▶ [WHAT YOU ARE ASKED TO DO]
What is needed is an exact transcription of every entry below.
Start of DATA UNDER STUDY
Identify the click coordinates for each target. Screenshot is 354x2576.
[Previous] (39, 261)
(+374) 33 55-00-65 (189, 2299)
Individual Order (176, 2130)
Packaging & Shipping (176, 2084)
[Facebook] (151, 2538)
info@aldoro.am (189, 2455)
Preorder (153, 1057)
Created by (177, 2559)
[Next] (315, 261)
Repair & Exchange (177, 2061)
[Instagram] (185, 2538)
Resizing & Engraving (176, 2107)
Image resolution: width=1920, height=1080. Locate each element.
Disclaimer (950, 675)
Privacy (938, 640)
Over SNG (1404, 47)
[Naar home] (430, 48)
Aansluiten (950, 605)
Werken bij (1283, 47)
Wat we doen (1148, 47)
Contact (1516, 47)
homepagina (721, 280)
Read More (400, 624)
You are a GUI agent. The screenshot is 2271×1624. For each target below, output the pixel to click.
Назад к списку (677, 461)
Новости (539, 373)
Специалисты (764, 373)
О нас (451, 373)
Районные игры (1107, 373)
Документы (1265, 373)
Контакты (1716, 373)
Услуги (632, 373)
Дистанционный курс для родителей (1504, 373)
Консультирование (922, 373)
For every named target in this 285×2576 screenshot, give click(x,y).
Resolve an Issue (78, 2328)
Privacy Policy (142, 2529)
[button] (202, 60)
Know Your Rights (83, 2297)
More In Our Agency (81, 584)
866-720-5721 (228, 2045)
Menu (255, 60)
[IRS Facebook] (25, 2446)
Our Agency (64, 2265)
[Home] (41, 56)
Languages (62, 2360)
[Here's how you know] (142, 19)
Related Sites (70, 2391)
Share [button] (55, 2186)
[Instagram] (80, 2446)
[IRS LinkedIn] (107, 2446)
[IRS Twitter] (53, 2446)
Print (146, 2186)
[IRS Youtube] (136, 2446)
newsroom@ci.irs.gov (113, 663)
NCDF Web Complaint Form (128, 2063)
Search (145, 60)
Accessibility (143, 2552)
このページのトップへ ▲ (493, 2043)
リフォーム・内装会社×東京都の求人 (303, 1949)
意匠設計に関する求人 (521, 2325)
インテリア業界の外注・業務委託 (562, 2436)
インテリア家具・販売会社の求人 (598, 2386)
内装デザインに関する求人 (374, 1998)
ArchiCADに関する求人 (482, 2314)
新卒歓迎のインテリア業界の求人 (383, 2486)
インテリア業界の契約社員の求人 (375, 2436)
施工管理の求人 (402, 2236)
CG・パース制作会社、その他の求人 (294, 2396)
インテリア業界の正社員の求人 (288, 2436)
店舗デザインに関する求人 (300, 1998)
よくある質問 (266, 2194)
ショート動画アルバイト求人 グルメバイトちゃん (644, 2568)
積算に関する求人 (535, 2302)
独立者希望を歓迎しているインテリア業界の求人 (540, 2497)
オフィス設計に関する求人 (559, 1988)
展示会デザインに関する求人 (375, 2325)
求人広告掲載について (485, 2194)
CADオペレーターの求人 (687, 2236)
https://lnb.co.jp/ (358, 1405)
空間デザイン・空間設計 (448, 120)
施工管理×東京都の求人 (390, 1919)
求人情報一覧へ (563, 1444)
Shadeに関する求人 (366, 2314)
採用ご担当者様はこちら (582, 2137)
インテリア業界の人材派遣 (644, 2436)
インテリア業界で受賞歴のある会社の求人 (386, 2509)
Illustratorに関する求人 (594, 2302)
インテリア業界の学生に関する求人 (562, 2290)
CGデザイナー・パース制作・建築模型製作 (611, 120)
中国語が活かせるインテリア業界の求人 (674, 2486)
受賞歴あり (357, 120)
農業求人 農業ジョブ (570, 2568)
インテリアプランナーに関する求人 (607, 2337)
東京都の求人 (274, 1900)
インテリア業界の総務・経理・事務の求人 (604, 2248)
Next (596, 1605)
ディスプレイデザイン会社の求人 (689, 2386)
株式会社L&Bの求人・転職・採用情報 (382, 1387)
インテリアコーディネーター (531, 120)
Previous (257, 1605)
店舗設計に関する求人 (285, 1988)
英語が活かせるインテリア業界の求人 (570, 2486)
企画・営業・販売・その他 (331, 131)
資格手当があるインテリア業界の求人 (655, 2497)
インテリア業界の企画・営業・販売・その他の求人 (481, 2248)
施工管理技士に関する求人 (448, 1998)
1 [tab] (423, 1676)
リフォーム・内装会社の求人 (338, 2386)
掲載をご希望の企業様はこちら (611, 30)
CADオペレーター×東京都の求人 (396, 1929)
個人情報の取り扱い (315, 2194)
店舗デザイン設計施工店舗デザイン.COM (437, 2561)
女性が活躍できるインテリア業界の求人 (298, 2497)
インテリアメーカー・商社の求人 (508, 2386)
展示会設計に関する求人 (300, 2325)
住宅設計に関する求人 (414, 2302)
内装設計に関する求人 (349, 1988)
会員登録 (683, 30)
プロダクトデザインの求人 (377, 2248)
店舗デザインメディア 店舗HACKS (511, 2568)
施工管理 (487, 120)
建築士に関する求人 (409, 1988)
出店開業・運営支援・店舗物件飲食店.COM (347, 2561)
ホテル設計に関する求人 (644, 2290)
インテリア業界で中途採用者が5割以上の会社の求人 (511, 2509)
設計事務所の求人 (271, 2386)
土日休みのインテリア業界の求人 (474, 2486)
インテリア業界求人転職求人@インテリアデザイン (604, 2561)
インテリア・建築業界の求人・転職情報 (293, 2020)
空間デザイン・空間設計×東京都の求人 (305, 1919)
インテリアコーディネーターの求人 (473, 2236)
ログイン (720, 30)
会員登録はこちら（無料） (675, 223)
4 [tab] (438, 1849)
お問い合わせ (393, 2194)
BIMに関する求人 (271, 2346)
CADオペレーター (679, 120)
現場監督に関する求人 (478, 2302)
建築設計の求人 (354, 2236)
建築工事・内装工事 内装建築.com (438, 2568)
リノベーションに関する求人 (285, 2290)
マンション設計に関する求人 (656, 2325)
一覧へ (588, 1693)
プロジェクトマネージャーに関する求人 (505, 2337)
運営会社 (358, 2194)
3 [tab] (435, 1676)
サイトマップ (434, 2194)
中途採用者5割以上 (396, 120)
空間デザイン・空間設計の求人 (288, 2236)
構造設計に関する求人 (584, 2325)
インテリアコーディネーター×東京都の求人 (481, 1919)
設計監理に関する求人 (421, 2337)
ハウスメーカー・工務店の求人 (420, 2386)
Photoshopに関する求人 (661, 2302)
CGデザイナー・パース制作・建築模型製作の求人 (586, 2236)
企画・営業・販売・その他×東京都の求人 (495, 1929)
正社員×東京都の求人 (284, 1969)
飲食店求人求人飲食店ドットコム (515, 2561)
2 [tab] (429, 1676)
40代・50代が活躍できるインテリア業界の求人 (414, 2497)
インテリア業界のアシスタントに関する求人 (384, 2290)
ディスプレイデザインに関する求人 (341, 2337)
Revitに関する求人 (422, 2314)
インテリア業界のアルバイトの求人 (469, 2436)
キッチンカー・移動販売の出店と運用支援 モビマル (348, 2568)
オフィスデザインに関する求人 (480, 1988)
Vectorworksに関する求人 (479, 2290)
End of DATA UNDER STUDY
▶ [YOUR SOLUTION]
Identify the click coordinates for each target. Screenshot is 354x2576.
[Previous] (39, 261)
(+374) 33 55-00-65 (189, 2299)
Individual Order (176, 2130)
Packaging & Shipping (176, 2084)
[Facebook] (151, 2538)
info@aldoro.am (189, 2455)
Preorder (153, 1057)
Created by (177, 2559)
[Next] (315, 261)
Repair & Exchange (177, 2061)
[Instagram] (185, 2538)
Resizing & Engraving (176, 2107)
Image resolution: width=1920, height=1080. Locate each element.
Disclaimer (950, 675)
Privacy (938, 640)
Over SNG (1404, 47)
[Naar home] (430, 48)
Aansluiten (950, 605)
Werken bij (1283, 47)
Wat we doen (1148, 47)
Contact (1516, 47)
homepagina (721, 280)
Read More (400, 624)
You are a GUI agent. The screenshot is 2271×1624. For each target below, output the pixel to click.
Назад к списку (677, 461)
Новости (539, 373)
Специалисты (764, 373)
О нас (451, 373)
Районные игры (1107, 373)
Документы (1265, 373)
Контакты (1716, 373)
Услуги (632, 373)
Дистанционный курс для родителей (1504, 373)
Консультирование (922, 373)
For every named target in this 285×2576 screenshot, give click(x,y).
Resolve an Issue (78, 2328)
Privacy Policy (142, 2529)
[button] (202, 60)
Know Your Rights (83, 2297)
More In Our Agency (81, 584)
866-720-5721 (228, 2045)
Menu (255, 60)
[IRS Facebook] (25, 2446)
Our Agency (64, 2265)
[Home] (41, 56)
Languages (62, 2360)
[Here's how you know] (142, 19)
Related Sites (70, 2391)
Share [button] (55, 2186)
[Instagram] (80, 2446)
[IRS LinkedIn] (107, 2446)
[IRS Twitter] (53, 2446)
Print (146, 2186)
[IRS Youtube] (136, 2446)
newsroom@ci.irs.gov (113, 663)
NCDF Web Complaint Form (128, 2063)
Search (145, 60)
Accessibility (143, 2552)
このページのトップへ ▲ (493, 2043)
リフォーム・内装会社×東京都の求人 (303, 1949)
意匠設計に関する求人 (521, 2325)
インテリア業界の外注・業務委託 (562, 2436)
インテリア家具・販売会社の求人 (598, 2386)
内装デザインに関する求人 (374, 1998)
ArchiCADに関する求人 (482, 2314)
新卒歓迎のインテリア業界の求人 (383, 2486)
インテリア業界の契約社員の求人 (375, 2436)
施工管理の求人 (402, 2236)
CG・パース制作会社、その他の求人 (294, 2396)
インテリア業界の正社員の求人 (288, 2436)
店舗デザインに関する求人 (300, 1998)
よくある質問 (266, 2194)
ショート動画アルバイト求人 グルメバイトちゃん (644, 2568)
積算に関する求人 (535, 2302)
独立者希望を歓迎しているインテリア業界の求人 (540, 2497)
オフィス設計に関する求人 (559, 1988)
展示会デザインに関する求人 (375, 2325)
求人広告掲載について (485, 2194)
CADオペレーターの求人 (687, 2236)
https://lnb.co.jp/ (358, 1405)
空間デザイン・空間設計 (448, 120)
施工管理×東京都の求人 (390, 1919)
求人情報一覧へ (563, 1444)
Shadeに関する求人 (366, 2314)
採用ご担当者様はこちら (582, 2137)
インテリア業界の人材派遣 (644, 2436)
インテリア業界で受賞歴のある会社の求人 (386, 2509)
Illustratorに関する求人 (594, 2302)
インテリア業界の学生に関する求人 (562, 2290)
CGデザイナー・パース制作・建築模型製作 (611, 120)
中国語が活かせるインテリア業界の求人 (674, 2486)
受賞歴あり (357, 120)
農業求人 農業ジョブ (570, 2568)
インテリアプランナーに関する求人 (607, 2337)
東京都の求人 (274, 1900)
インテリア業界の総務・経理・事務の求人 (604, 2248)
Next (596, 1605)
ディスプレイデザイン会社の求人 (689, 2386)
株式会社L&Bの求人・転職・採用情報 (382, 1387)
インテリアコーディネーター (531, 120)
Previous (257, 1605)
店舗設計に関する求人 (285, 1988)
英語が活かせるインテリア業界の求人 (570, 2486)
企画・営業・販売・その他 (331, 131)
資格手当があるインテリア業界の求人 (655, 2497)
インテリア業界の企画・営業・販売・その他の求人 (481, 2248)
施工管理技士に関する求人 (448, 1998)
1 [tab] (423, 1676)
リフォーム・内装会社の求人 (338, 2386)
掲載をご希望の企業様はこちら (611, 30)
CADオペレーター×東京都の求人 (396, 1929)
個人情報の取り扱い (315, 2194)
店舗デザイン設計施工店舗デザイン.COM (437, 2561)
女性が活躍できるインテリア業界の求人 (298, 2497)
インテリアメーカー・商社の求人 (508, 2386)
展示会設計に関する求人 (300, 2325)
住宅設計に関する求人 (414, 2302)
内装設計に関する求人 (349, 1988)
会員登録 (683, 30)
プロダクトデザインの求人 (377, 2248)
店舗デザインメディア 店舗HACKS (511, 2568)
施工管理 (487, 120)
建築士に関する求人 (409, 1988)
出店開業・運営支援・店舗物件飲食店.COM (347, 2561)
ホテル設計に関する求人 (644, 2290)
インテリア業界で中途採用者が5割以上の会社の求人 (511, 2509)
設計事務所の求人 (271, 2386)
土日休みのインテリア業界の求人 (474, 2486)
インテリア業界求人転職求人@インテリアデザイン (604, 2561)
インテリア・建築業界の求人・転職情報 (293, 2020)
空間デザイン・空間設計×東京都の求人 (305, 1919)
インテリアコーディネーターの求人 (473, 2236)
ログイン (720, 30)
会員登録はこちら（無料） (675, 223)
4 [tab] (438, 1849)
お問い合わせ (393, 2194)
BIMに関する求人 (271, 2346)
CADオペレーター (679, 120)
現場監督に関する求人 (478, 2302)
建築設計の求人 (354, 2236)
建築工事・内装工事 内装建築.com (438, 2568)
リノベーションに関する求人 (285, 2290)
マンション設計に関する求人 (656, 2325)
一覧へ (588, 1693)
プロジェクトマネージャーに関する求人 (505, 2337)
運営会社 (358, 2194)
3 [tab] (435, 1676)
サイトマップ (434, 2194)
中途採用者5割以上 (396, 120)
空間デザイン・空間設計の求人 (288, 2236)
構造設計に関する求人 (584, 2325)
インテリアコーディネーター×東京都の求人 (481, 1919)
設計監理に関する求人 (421, 2337)
ハウスメーカー・工務店の求人 (420, 2386)
Photoshopに関する求人 (661, 2302)
CGデザイナー・パース制作・建築模型製作の求人 (586, 2236)
企画・営業・販売・その他×東京都の求人 (495, 1929)
正社員×東京都の求人 (284, 1969)
飲食店求人求人飲食店ドットコム (515, 2561)
2 [tab] (429, 1676)
40代・50代が活躍できるインテリア業界の求人 (414, 2497)
インテリア業界のアシスタントに関する求人 (384, 2290)
ディスプレイデザインに関する求人 (341, 2337)
Revitに関する求人 (422, 2314)
インテリア業界のアルバイトの求人 (469, 2436)
キッチンカー・移動販売の出店と運用支援 モビマル (348, 2568)
オフィスデザインに関する求人 (480, 1988)
Vectorworksに関する求人 (479, 2290)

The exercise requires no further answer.